Muy pocos fenómenos regionales, en América, tienen la capacidad de movilizar tantas y tan virulentas pasiones a lo largo y a lo ancho de la región como lo hacen los vaivenes políticos que tienden a ocurrir en Venezuela. Y es que, junto con Cuba y, en menor medida, con Nicaragua, Venezuela representa en este continente (aunque no sólo en él) una experiencia nacional sui generis tanto de lo mucho que pueden llegar a hacer los pueblos del mundo —antaño sojuzgados— cuando toman las riendas de su destino en sus manos cuanto de lo exitosos que pueden llegar a ser las izquierdas, en particular, y el mucho más amplio, diverso y plural campo del progresismo, en general, cuando toman el poder para cambiar el mundo y efectivamente lo hacen a partir de su pleno compromiso con la construcción de una sociedad mucho más libre, democrática, igualitaria y socialmente justa.
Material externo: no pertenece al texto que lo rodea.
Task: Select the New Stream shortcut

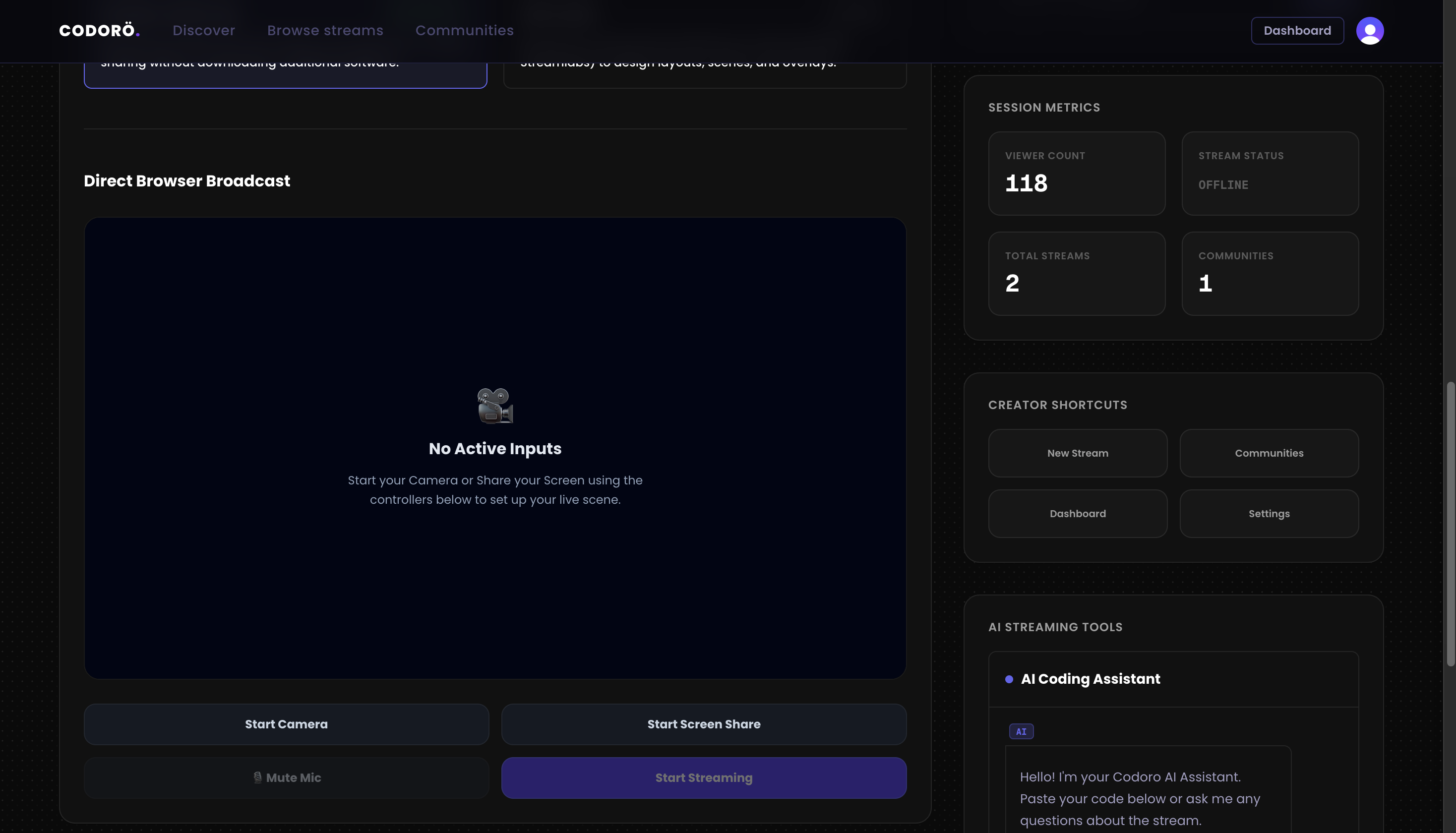Action: tap(1077, 453)
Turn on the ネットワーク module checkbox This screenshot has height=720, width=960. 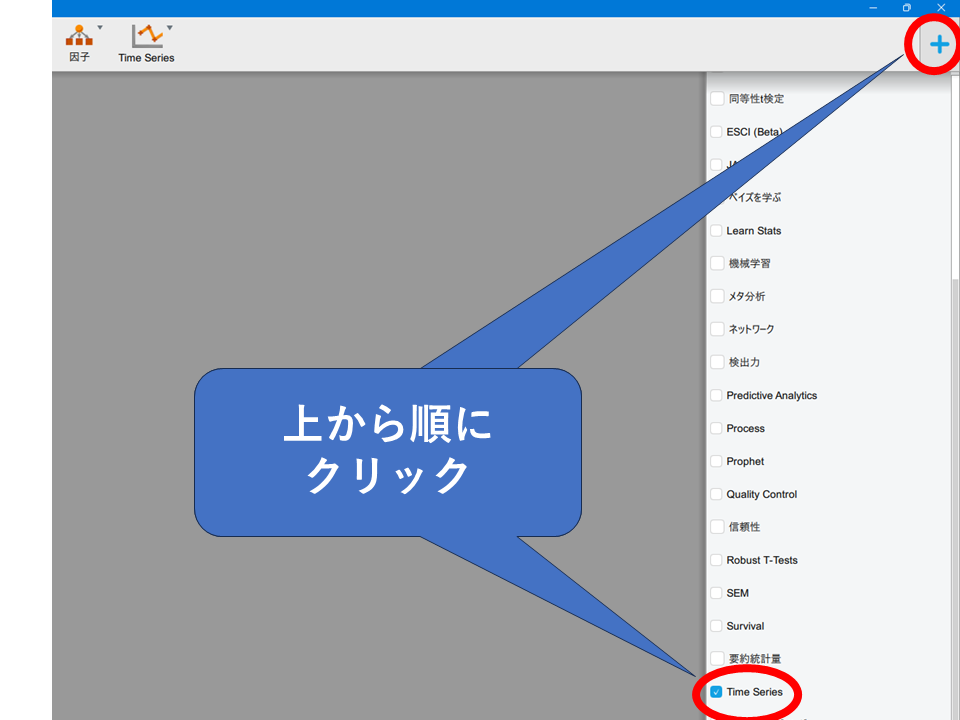click(717, 330)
Que la política venezolana, en este sentido, haya tendido a ser, en todo lo que va del siglo XXI (como indiscutiblemente lo fueron Cuba y Nicaragua en la segunda mitad del siglo XX) un problema regional capaz de generar profundas confrontaciones entre derechas e izquierdas y, además, al interior mismo de las propias derechas y de las izquierdas, operar como factor de polarización en lugar de ser objeto de consensos, sobre cuestiones que van desde lo ideológico hasta lo programático, tiene todo que ver con el hecho de que el chavismo logró materializar en ese país una de las experiencias más interesantes, más innovadoras, exitosas y aleccionadoras de lo que podría ser un proyecto nacional-popular en favor de las mayorías. De ahí, entonces, que en la oposición entre derechas e izquierdas sobre este tema el foco de la tensión siempre se halle, para aquellas, en la necesidad de mostrar al chavismo como un fracaso populista más entre los muchos que saturan las páginas de la historia política de América y, para las izquierdas, en obstaculizar la aniquilación de la experiencia venezolana por parte de movimientos reaccionarios y contrarrevolucionarios (internos y externos), pero también en impedir que los éxitos del chavismo y del pueblo venezolano desaparezcan como un referente de lucha para otras sociedades, otras naciones, otros gobiernos y otros Estados dentro y fuera de América.
Al interior tanto de las derechas como de las izquierdas (nacionales, regionales, internacionales), por otro lado, lo que generalmente desata enconos y polarizaciones tiene que ver con los grados de compromiso que se asuman, en el caso de las derechas, con llevar hasta sus últimas consecuencias a la reacción y a la contrarrevolución; y, en el de las izquierdas, a manera de espejo, con el grado de radicalidad —no siempre y no necesariamente en el sentido positivo del término— con el que se defiendan el pasado, el presente y el futuro del propio chavismo y, en general, de la lucha del pueblo venezolano por sus derechos y libertades. Entre las derechas, esta tensión interna suele manifestarse en el hecho de que, si bien es verdad que todas ellas tienen por objetivo final de su lucha con el chavismo el exterminarlo para hacerse con el control gubernamental y con la dirección estatal del país (pero también el de liquidarlo como un referente histórico para otras luchas, en otras latitudes y en otros tiempos), ello no significa que, por esa simple coincidencia, también compartan el proyecto de régimen que habría de suceder al chavismo una vez derrotado. Entre las izquierdas, por otra parte, internamente lo que se suele manifestar es una suerte de fenómeno de infantilismo en el que la mayor o la menor fidelidad que se exprese en relación con el chavismo en cuestión se toma como sinónimo de autenticidad y de radicalidad de izquierda, de tal suerte que hasta la más sutil crítica o expresión de escepticismo que pueda llegar a aparecer entre individuos y colectividades es asumida o bien como una reacción idéntica a la profesada por la propia derecha o bien como una especie de inmadurez política e intelectual de izquierda o bien como síntoma de ingenuidad o bien —en términos más clasistas— como el claro indicio de que se está en absoluta desconexión con lo popular (como si lo popular en y por sí mismo fuese una manifestación pura y radical de izquierda, desconociendo que lo popular también tiene sus variaciones conservadoras, reaccionarias y derechistas).